Source extract →
——————————

Still image taken from a propaganda video released January 14 2018 showing Taliban fighters in a training camp in Faryab Province, Afghanistan.Handout/Press Associatation. All rights reserved.
The ISIS media office recently circulated the PDF of an e-book written at least eight years ago by one of the movement's leading paramilitary specialists. Advice for the Leaders and Soldiers of the Islamic State is a guide on how to wage an insurgency. The decision to circulate it openly now, when ISIS has lost control of almost all its geographical caliphate yet survives and even thrives elsewhere, is an intriguing development. It may well prove useful not just to its intended readership, but to others wanting to know how ISIS intends to pursue its strategic aims (see “Islamic State instructs on insurgency”, Jane’s Intelligence Review, April 2018).
First, some background. After the United States-led invasion and occupation of Iraq, the toughest element of the opposition centred on an al-Qaida offshoot known as al-Qaida in Iraq (AQI). The group was led by Abu Musab al-Zarqawi, a Jordanian, until he was killed by US special forces in June 2006. His replacement, Abu Ayyub al-Masri met the same fate four years later.
Al-Zarqawi had been the key person in building up the determined and brutal AQI. It took a sustained and very low-profile US-led campaign in 2005-06 to begin to subdue this group. This “shadow war” involved cooperation by US and British special forces, in a combined organisation known as Task Force 145.

——————————

Material →
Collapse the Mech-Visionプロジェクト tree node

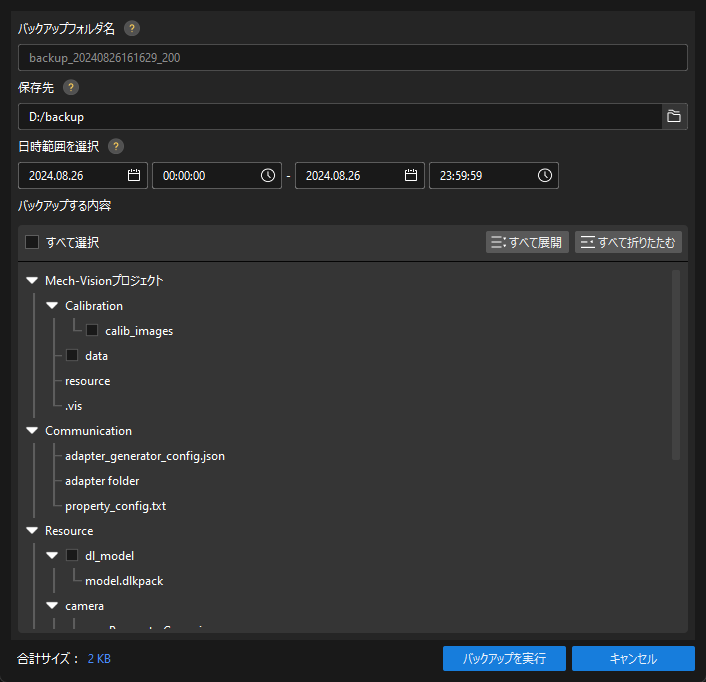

——————————

Set exercise 1 → List every militant group named in the article on the ISIS insurgency guide, giving each group only once.
Set exercise 2 → Duplicate the passage in the article on the ISIS insurgency guide that starts with "Still image taken" and goes on through "All rights reserved.".

Finished answer 1 →
- Taliban
- ISIS (the Islamic State)
- al-Qaida
- al-Qaida in Iraq (AQI)

Finished answer 2 →
Still image taken from a propaganda video released January 14 2018 showing Taliban fighters in a training camp in Faryab Province, Afghanistan.Handout/Press Associatation. All rights reserved.